Skeleton-based action recognition has obtained remarkable success due to the rapid development of Graph Neural Networks (GNNs). Existing skeleton-based methods primarily focus on the spatial aspect of skeleton graphs, but rarely mine long-range temporal relationships to learn the intrinsic dependencies across different frames. The latter is crucial for extracting discriminative motion patterns. To acquire a more precise spatial-temporal representation for the human skeleton data, we develop a lightweight yet practical method termed Dynamic Channel-Aware Subgraph Interactive Network (DCA-SGIN), using the interactive motion to adaptively capture long-range temporal nuance among the skeleton sequences.
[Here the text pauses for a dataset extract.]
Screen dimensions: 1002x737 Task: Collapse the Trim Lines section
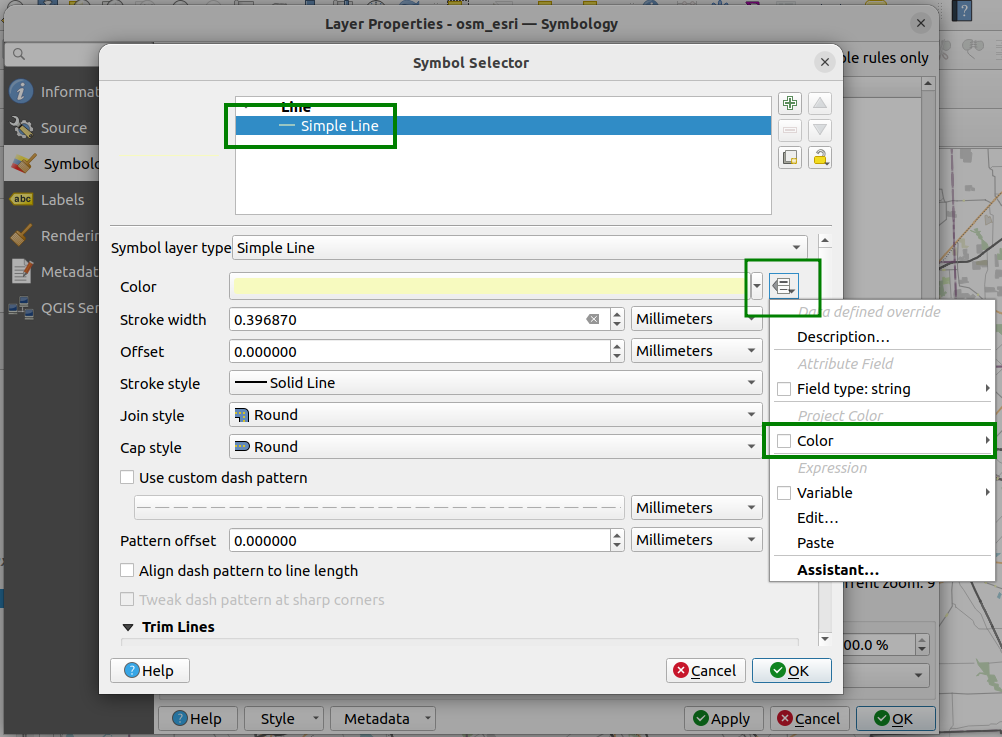point(128,627)
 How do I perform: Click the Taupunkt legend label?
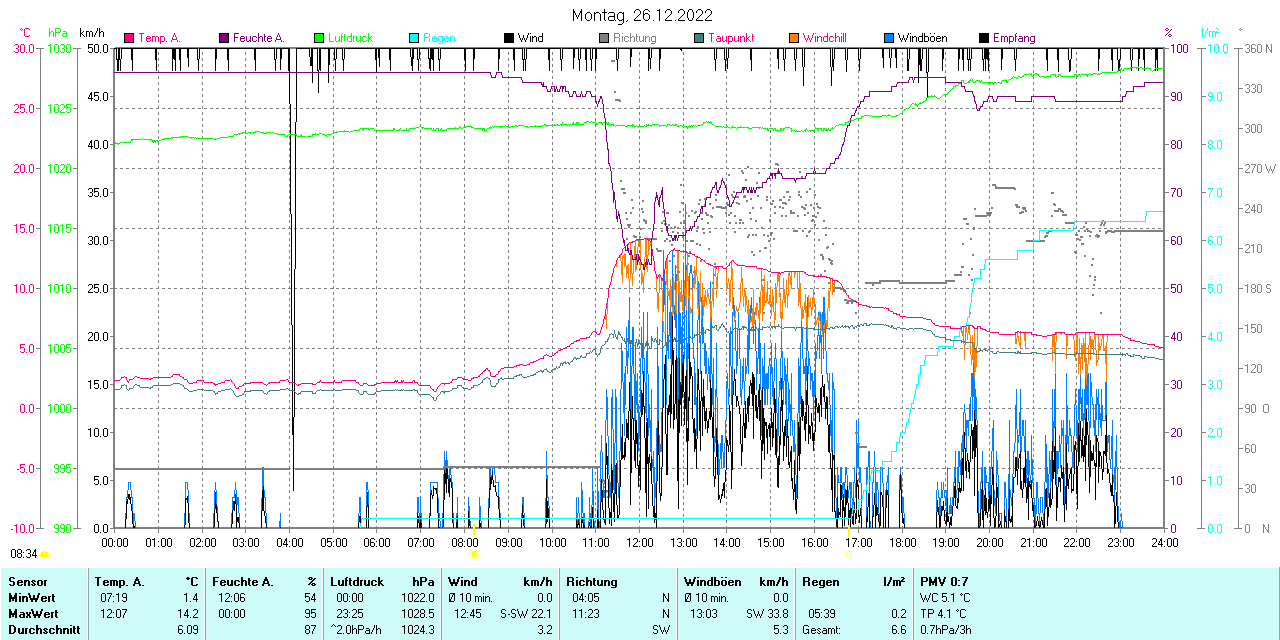point(731,38)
Moreover, we unify a novel paradigm to address the inherent structural limitations of GCNs. Specifically, the proposed graph interactive learners utilize the collaborative channel-aware topology of multiple subgraphs to model spatial relations. Unlike previous methods, the global and local features are simultaneously considered in spatial modeling without calculating any adjacency matrix, making it more efficient. Each proposed individual component in DCA-SGIN can be treated as a plug-in module that can be easily applied to other GNNs. Extensive experiments on the three challenging datasets show that the performance of DCA-SGIN outperforms the state-of-the-art methods with fewer FLOPs.